SOURCE:
-- begin --

Under the hood of the Sunopsis Memory Engine. Part 1.
Get our e-books Discover the Oracle Data Integrator 11g Repository Data Model and Oracle Data Integrator Snippets and Recipes
Oracle Data Integrator not only uses hsqldb for its demo environment. It is also used as the in memory database for the so called Sunopsis Memory Engine.
“It is possible to run HSQLDB in a way that the database is not persistent and exists entirely in random access memory. As no information is written to disk, this mode should be used only for internal processing of application data, in applets or certain special applications. This mode is specified by the mem: protocol”. (hsqldb documentation)
ODI uses version 1.7.3 of hsqldb. You can download this version together with the documentation from here.
When you use the Sunopsis Memory Engine in an ODI interface or procedure an hsqldb in-memory database is created inside the JVM of the agent. The memory that is allocated to the hsqldb is taken from the JVM. As a result the maximum memory size that can be allocated to the in memory database is determined by the heap size parameter in the odiparams.bat file.
The JDBC Url syntax that is used in ODI is actually the old syntax as can be seen from the figure below.
The correct syntax for the above JDBC Url should be jdbc:hsqldb:mem:<name_of_db>. As you can see you can specify the name of the database. This allows you create multiple hsqldb databases inside the same JVM.
“Version 1.7.2 introduces a uniform method of distinguishing between different types of connection, alongside new capabilities to provide access to multiple databases. The common driver identifier is jdbc:hsqldb: followed by a protocol identifier (mem: file: res: hsql: http: hsqls: https:) then followed by host and port identifiers in the case of servers, then followed by database identifier” (hsqldb docs).
When you create an hsqldb in-memory database it persists over the lifetime of the JVM, until the agent is stopped, or if you use the local agent until you close down Designer. Alternatively you can issue a Shutdown command against the hsqldb database. Any of the above will destroy objects that were created and will release the allocated memory. It is important to understand that memory is not released upon execution of an interface or when an ODI session ends. Tables or other objetcs that were created in an ODI package persist across the lifetime of this package. This is quite different to the lifecycle of say a Jython/Java BeanShell variable. You need to make sure that you clean up after yourself by e.g. dropping any objects you create.

-- end --

RAW DATA:
-- begin --

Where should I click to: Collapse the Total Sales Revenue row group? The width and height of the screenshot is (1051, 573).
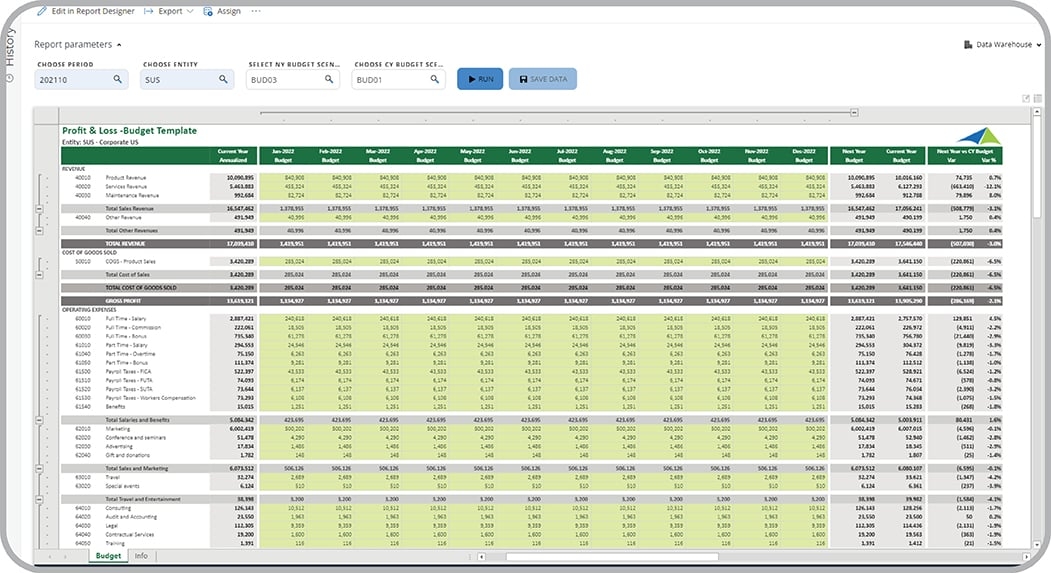39,208
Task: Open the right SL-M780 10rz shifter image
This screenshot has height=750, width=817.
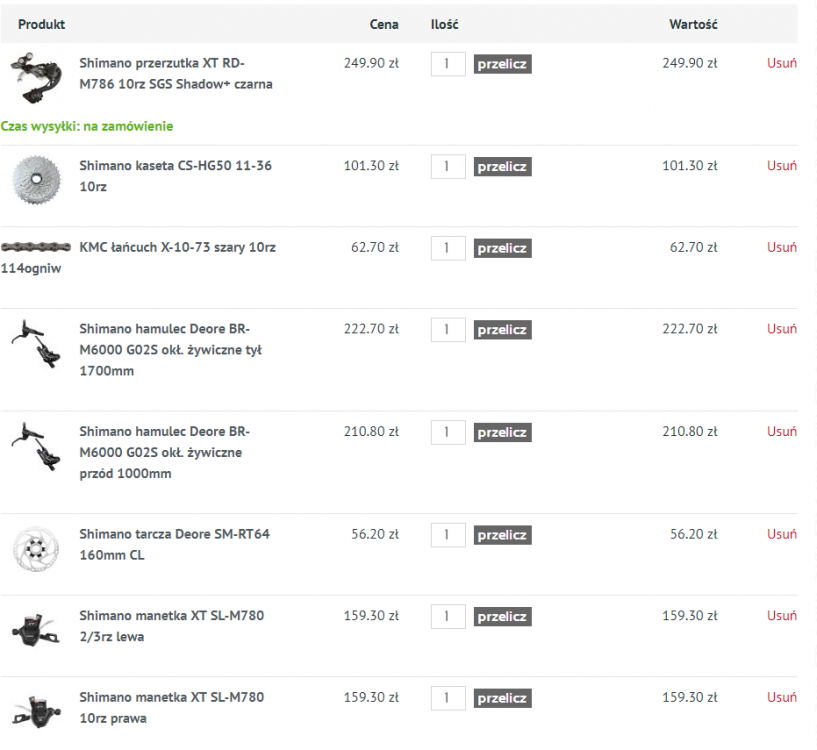Action: pos(36,712)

-- end --

GIVEN INSTRUCTION:
Continue the article on the Sunopsis Memory Engine from the point where it stops.

TASK RESULT:
As far as I know you can’t connect from an hsqldb mem database inside a JVM to one in another JVM.
“In-process (standalone) mode supports connections from the client in the same Java Virtual Machine, while server modes support connections over the network from several different clients” (hsqldb docs).
This means that you can’t use a client such as Squirrel SQL to connect to tables that you create in an interface. What you can do however, to debug is to manually create datastores in a Sunopsis Memory Engine model and use the local agent to execute interfaces that create and populate this table. You can then use the View Data functionality to view the content of the datastore. This is also documented in note 424597.1.
When does it actually make sense to use the hsqldb in mem database? I can see two scenarios where this feature may be useful.
First, it can be used for simple low volume transformations (less than 100K records; exact number really depends on the parameters of your own environment such as JVM heap size, concurrency etc.). This can be particularly useful for temporary interfaces if you don’t want to physically materialize the data on disk. Remember, however, that it is not the purpose of the ODI agent that runs the in mem database to do a lot of heavy lifting. This would not make any sense in an ELT tool where all the heavy duty stuff is done by the target RDBMS.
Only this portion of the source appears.